Following the graphical view further, a loop can be seen with a sleep function. Seen in Loop & Call to Download above, the code is comparing some data before being sent off. Following this sub routine (sub_4011A3) the string that stood out in earlier analysis can be found as seen in the Sub_4011A3 image above.
Examining this subroutine more closely, it can be determined that the malware is pushing a url: http://practicalmalwareanalysis.com/ into a register and then calling the function found earlier URLDownloadToCacheFileA.
Overall, from the basic strings analysis and IDA disassembly, it is likley that the malware is using some form of encoding, likley a modified version of Base 64, as well as reaching out to download an executable from the internet.
As mentioned above, the VMs are on a host only network. This allows the Windows XP virtual machine to be pointed to the Kali virtual machine to think it is its gateway. This allows for INetSim to be ran and intercept all web traffic.
Using INetSim with Wireshark running on the Kali VM will safely intercept any malware web traffic when starting the dynamic analysis. The images to the right show the networking setup for both the Windows XP and Kali VMs and shows INetSim running (IE Test Window).
When the dynamic analysis was ready to begin, a Wireshark capture was started.
Execution of the Malware
Upon running the malware by double clicking on the executable, a blank command prompt window opened (As seen in the image to the left). This window stayed open the entire time that the malware was running.
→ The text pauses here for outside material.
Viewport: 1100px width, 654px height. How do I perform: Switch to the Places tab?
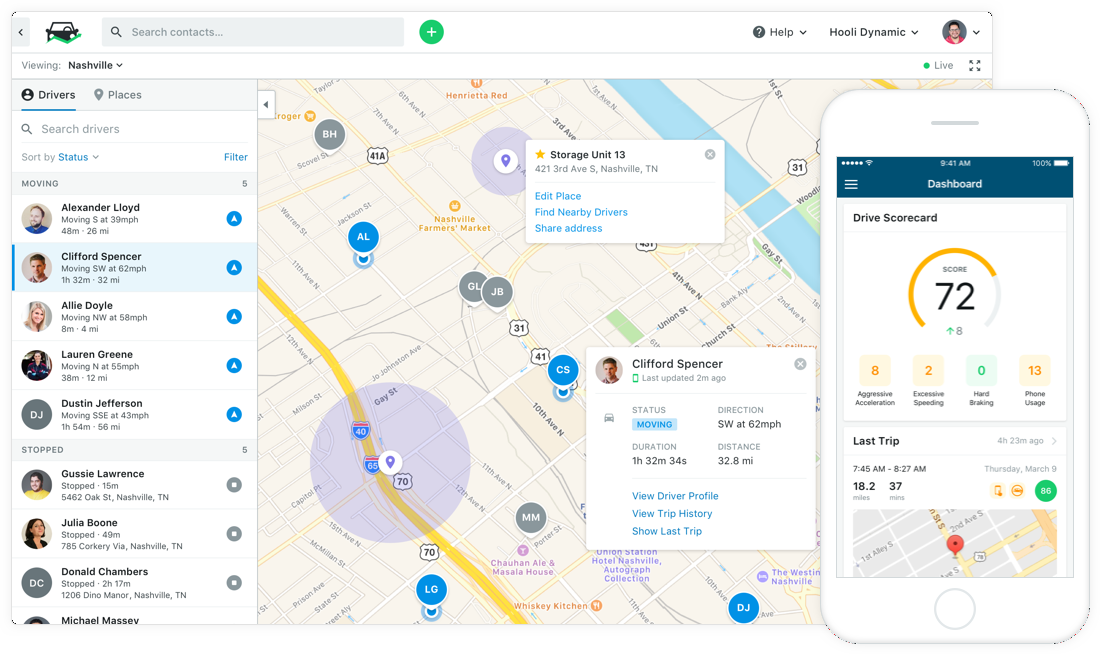(x=117, y=95)

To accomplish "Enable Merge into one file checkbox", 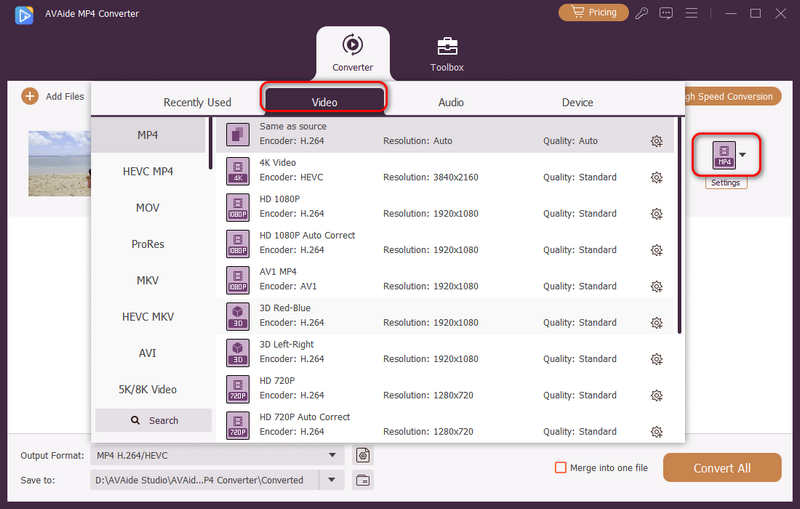I will coord(561,468).
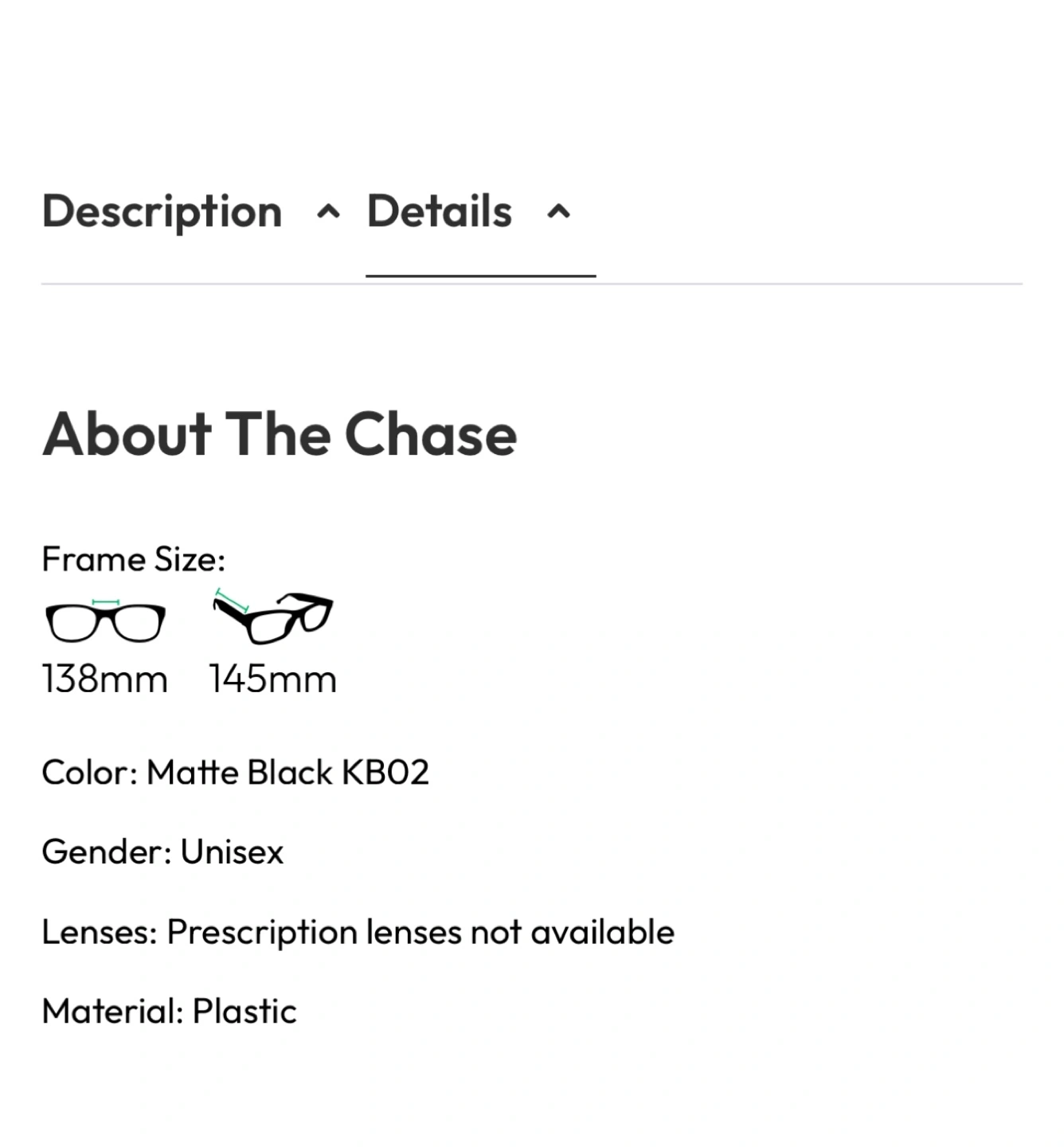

It is likely that the loops seen previously in IDA do not terminate the command prompt window even if waiting.
The window staying open as well as the malware simply running as its own process (See 'Task Manager') when checking Task Manager show that there is no attempt by the malware to hide itself.
Turning attention to the the Wireshark capture performed on the Kali VM while the execution took place yielded some interesting results. To filter for any web traffic coming from the Windows XP machine, a search for HTTP was done. (Note: since the network was a local one consisting of only the two VMs, there was very little traffic to actually dig through).
For the duration of the malware being run, 4 different HTTP packets were intercepted as seen in the image below:
Upon opening these packets and following the full TCP stream as seen in the image to the right, an encoded string is seen calling for a .png type file. The malware is attempting to pull an image from the website http://practicalmalwareanalysis.com.
This confirms the suspicion of the malware attempting to reach out to the website seen in the static analysis and hows how the encoding seen in the static analysis is being used.
When exploring the other packets, they are repeats of the same request. This is likley the loop seen earlier in IDA. The malware reaches out to the website and attempts to download, since it cannot (traffic is hitting INetSim not the PMA related website) it tries again after a set interval.
Seen in this lab are the functions and artifacts used by malware that seeks to communicate out to the internet. Finding strings and tell tale functions in IDA, a estimate of the malwares intent to reach out to download more files was established. After dynamic analysis, it is now known and confirmed that the malware reaches out to a website to download a file. While doing so, the malware uses no obfuscation techniques nor any injections / hooking.
This lab in Practical Malware Analysis does a great job at showing both how encoding takes place as well as how networking is used by malware. It offers a great opportunity to employ a small virtual network to expand dynamic analysis beyond one virtual machine as well.